(Beginning of EXTRACTED RECORDS)

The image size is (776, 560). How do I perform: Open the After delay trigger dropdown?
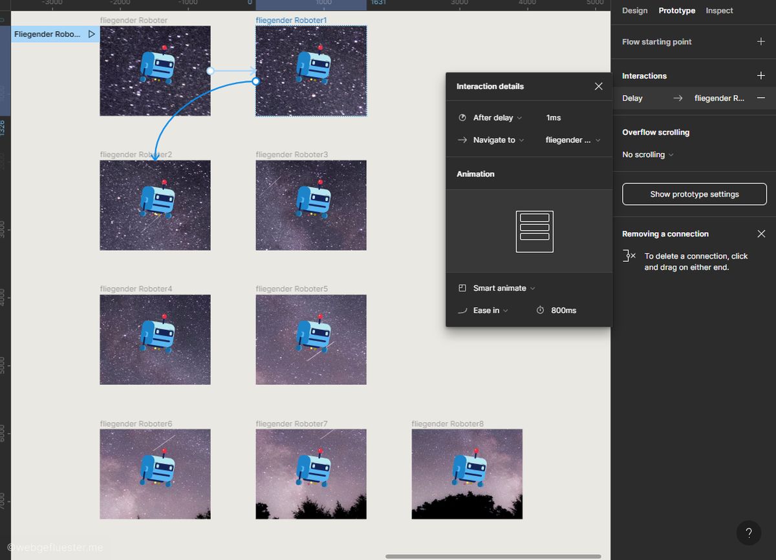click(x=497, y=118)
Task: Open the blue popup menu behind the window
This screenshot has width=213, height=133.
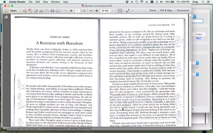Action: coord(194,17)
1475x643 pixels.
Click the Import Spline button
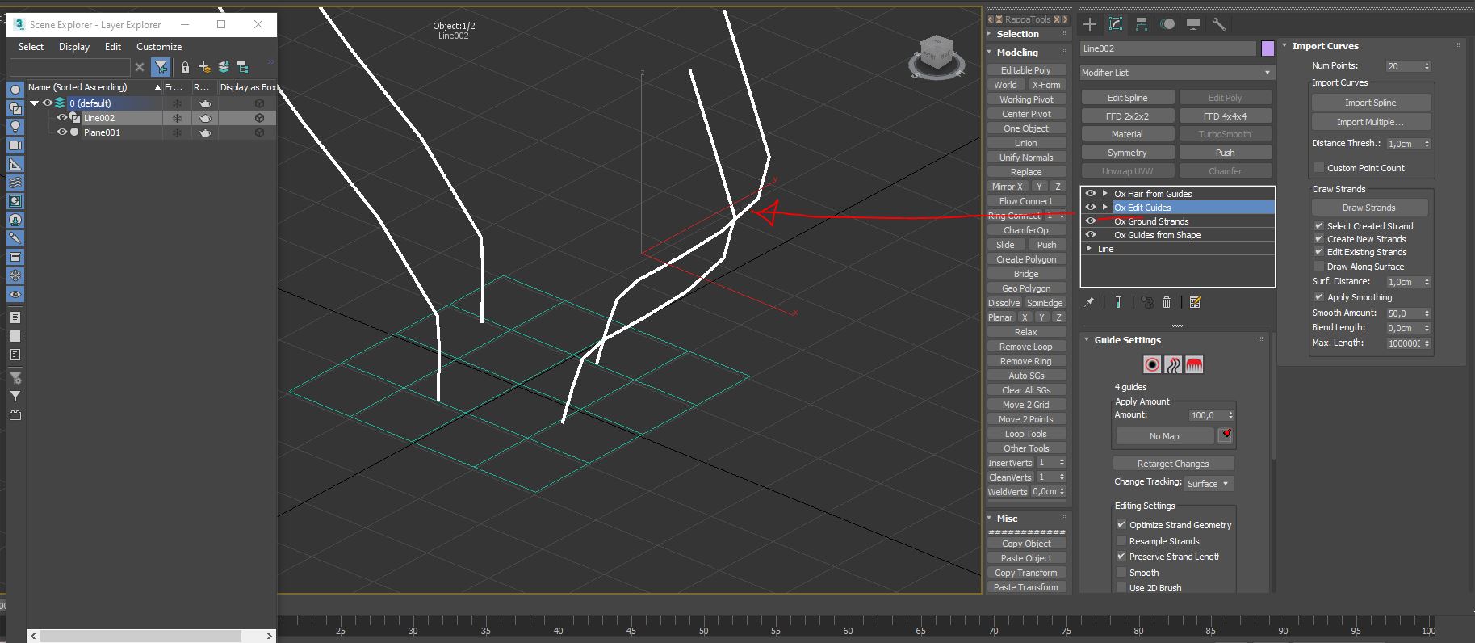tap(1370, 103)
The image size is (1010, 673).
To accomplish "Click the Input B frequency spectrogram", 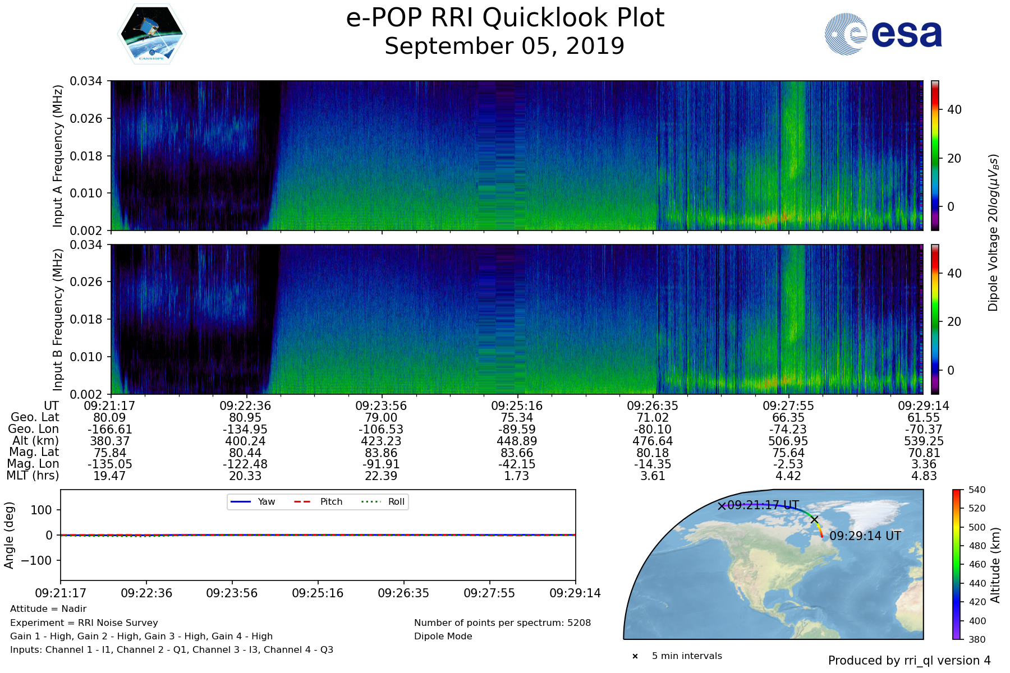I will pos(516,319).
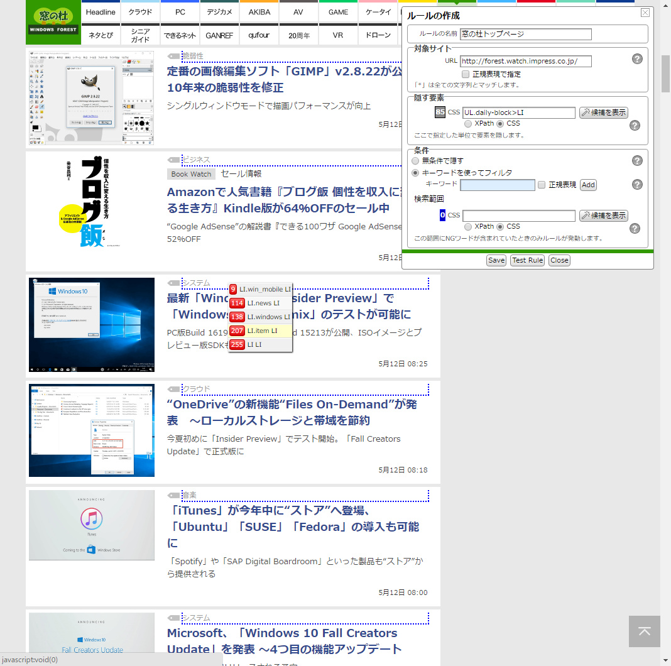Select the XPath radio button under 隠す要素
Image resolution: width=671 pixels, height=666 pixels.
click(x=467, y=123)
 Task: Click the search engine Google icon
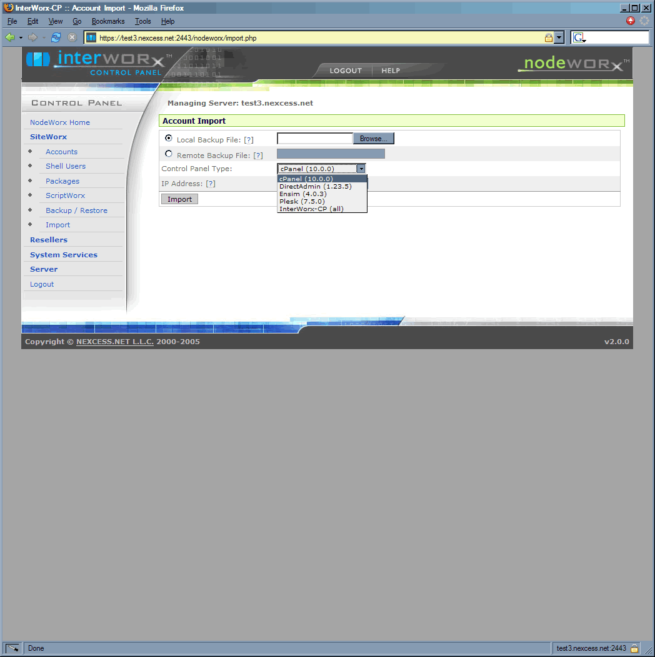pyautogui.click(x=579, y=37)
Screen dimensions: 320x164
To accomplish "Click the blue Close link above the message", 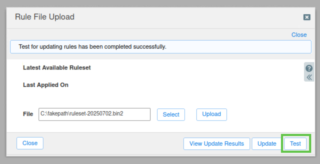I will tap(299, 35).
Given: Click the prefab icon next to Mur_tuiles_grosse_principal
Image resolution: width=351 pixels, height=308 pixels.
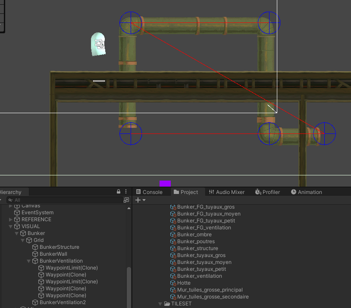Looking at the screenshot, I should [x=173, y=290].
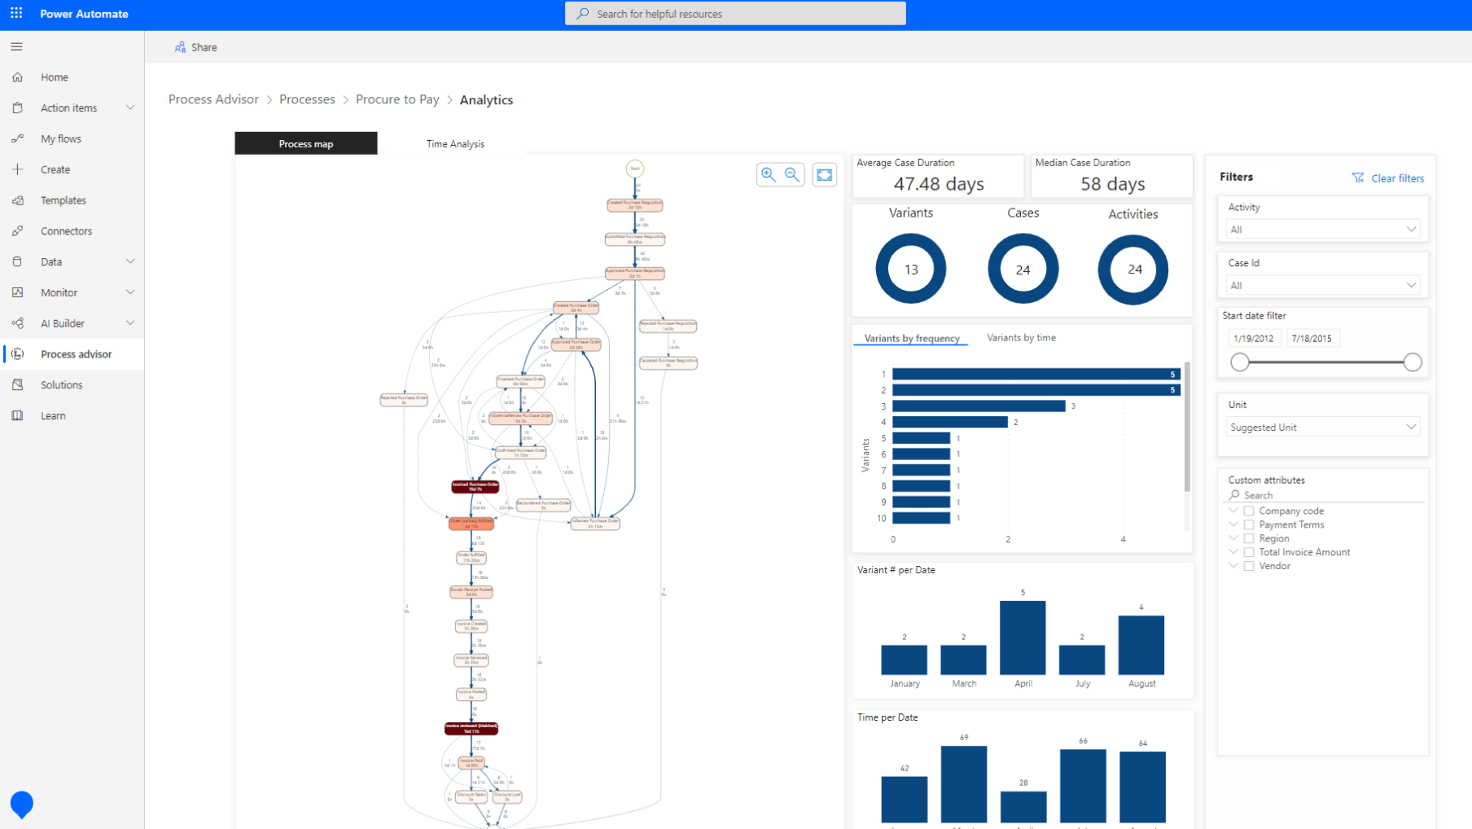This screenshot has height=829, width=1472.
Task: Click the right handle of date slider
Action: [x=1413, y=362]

(End of EXTRACTED RECORDS)

◆ **PROBLEM STATEMENT**
Above are the records; repeat their lines from the first through the line containing "The image size is (1010, 673).", and leave out each picture.

◆ **SOLUTION TO THIS PROBLEM**
The image size is (776, 560). How do I perform: Open the After delay trigger dropdown?
click(x=497, y=118)
Task: Open the blue popup menu behind the window
This screenshot has width=213, height=133.
Action: coord(194,17)
1475x643 pixels.
Click the Import Spline button
tap(1370, 103)
The image size is (1010, 673).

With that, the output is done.